I'm trying to find out why. I love mysteries and puzzles, hence my devotion to CSI, Bones and Numbers. But it's more than that. I got bored with the dumb plot twists and David Caruso of the Miami version of CSI, while I love Vegas and New York [the shows, not the cities, which I detest]. What the good dramas have, that keep me coming back for more, is good characters in believeable situations. This one has one of the major elements of our times - divorced parents trying to co-parent when they can barely stand each other, and the ways that their beloved offspring exploit the parental diconnect for their own stupid purposes. Watching how the inquest proceeds is interesting for everyone, since the show is a big hit north of the border. What I find fascinating and educational is learning how the Great North runs its crime solutions, and inquests, and comparing what I know with what I am learning. I used to be a bit arrogant about how much I know about Canada. Now I am learning how much I don't know. Fortunately, I have more curiosity and humility than arrogance in my personality matrix, so the learning is unreservedly fun. I like the different characters and how they get on each other's nerves and how they work things out. I love the fact that most of the characters are not Beautiful People. I counted 4 BP out of a total of 12 regulars, which is much lower than I'm used to. God bless Canada.
The other aspect of this show that I unreservedly adore - and which has no value for its intended audience - is the opportunity to spend 50 minutes listening to the cadences of Canadian English. Oh, sometimes someone says "eh?" - the same effect is usually rendered as "yeah?" which is something I tack on the end of my questions, too. I am the kind of person who picks up the speech patterns of the people that I listen to most of the day. It's a completely unconscious process, which I can't stop without a lot of conscous effort. I am primarily an aural learner, so perhaps my gravitating to the aural norm is just part of this brain pattern. So, the question becomes, where did I pick up the "yeah?" thing. I started doing it while I was living in North Carolina, where no one talks like that. I have watched myself start to sound like the Beeb if I watch too much BBC on NetFlix. Maybe I was spending more time on the phone with my Canadian friends during that time, and didn't realize I was migrating to sound like them. All I know is that each language, each accent in fact, has a particular rising, falling and stress pattern - the music of the particular accent if you will. All the various American accents have their own music. It is not just the pronunciation; it is also the speed, the way that it sometimes speeds up or slows down in certain places, how the overall composition is created. I love to listen to Canadians talk.

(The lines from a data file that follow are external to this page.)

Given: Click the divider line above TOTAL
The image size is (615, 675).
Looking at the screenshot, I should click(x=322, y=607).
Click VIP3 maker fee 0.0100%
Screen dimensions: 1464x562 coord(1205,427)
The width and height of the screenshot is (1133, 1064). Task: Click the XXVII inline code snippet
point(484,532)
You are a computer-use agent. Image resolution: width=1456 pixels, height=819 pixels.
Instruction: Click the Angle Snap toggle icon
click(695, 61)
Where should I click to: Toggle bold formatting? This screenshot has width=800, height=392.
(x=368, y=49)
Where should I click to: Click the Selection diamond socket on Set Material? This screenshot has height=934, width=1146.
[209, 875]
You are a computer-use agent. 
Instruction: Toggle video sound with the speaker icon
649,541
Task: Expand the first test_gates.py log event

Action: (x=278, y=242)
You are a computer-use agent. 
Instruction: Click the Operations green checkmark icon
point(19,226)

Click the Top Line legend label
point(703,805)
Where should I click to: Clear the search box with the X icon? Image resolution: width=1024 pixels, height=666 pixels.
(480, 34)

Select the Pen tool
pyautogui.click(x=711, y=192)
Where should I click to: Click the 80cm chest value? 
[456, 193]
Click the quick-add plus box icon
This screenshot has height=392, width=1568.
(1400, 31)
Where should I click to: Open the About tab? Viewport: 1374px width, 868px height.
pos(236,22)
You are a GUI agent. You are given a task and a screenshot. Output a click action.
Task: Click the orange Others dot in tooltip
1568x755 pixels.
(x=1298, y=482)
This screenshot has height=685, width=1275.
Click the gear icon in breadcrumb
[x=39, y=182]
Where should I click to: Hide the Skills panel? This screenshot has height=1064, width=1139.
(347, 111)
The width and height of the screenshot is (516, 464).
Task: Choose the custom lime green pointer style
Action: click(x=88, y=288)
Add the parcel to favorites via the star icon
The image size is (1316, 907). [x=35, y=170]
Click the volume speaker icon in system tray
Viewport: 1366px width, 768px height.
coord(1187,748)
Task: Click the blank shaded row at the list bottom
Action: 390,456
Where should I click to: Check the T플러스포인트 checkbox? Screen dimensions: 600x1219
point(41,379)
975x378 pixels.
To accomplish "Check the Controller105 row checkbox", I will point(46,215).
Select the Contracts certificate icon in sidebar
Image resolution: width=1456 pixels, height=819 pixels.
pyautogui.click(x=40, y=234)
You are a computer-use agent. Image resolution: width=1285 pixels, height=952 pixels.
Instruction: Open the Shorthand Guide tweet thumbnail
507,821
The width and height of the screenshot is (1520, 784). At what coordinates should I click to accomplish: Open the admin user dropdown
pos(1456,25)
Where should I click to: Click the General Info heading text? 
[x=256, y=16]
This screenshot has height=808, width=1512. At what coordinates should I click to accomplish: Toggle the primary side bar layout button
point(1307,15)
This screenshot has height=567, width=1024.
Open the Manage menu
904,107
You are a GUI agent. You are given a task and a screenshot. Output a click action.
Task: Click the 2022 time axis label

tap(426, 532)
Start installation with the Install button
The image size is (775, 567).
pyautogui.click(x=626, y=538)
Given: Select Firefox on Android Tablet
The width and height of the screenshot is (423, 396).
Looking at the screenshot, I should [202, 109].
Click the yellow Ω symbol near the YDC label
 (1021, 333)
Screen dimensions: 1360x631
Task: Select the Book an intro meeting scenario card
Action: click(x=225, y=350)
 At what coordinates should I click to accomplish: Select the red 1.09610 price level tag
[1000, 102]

One aspect of this show that the critics love [and which I'm not crazy about] is the realism. In US TV that usually means lots of crude language, prostitution and gory scenes of decapitation. What it means here is that sometimes the bad guys get away with it. Got to admit, I watch videos to get away from reality in which 99% of the time, the bad guys get away with it, in fact I drown in the pain of reality every once in a while and need a full-day of meditation to get strong again. So watching reality isn't a virtue with me. Thank goodness it's only realistic once in a while. When the cops make mistakes and realize it, I love it. When they get blind and stbborn and don't learn from it, not so much fun. But it does make this more engaging than the story where the good guys are never stymied.
Try it out, on NetFlix, on live TV or however you are getting your entertainment these days. Even the library.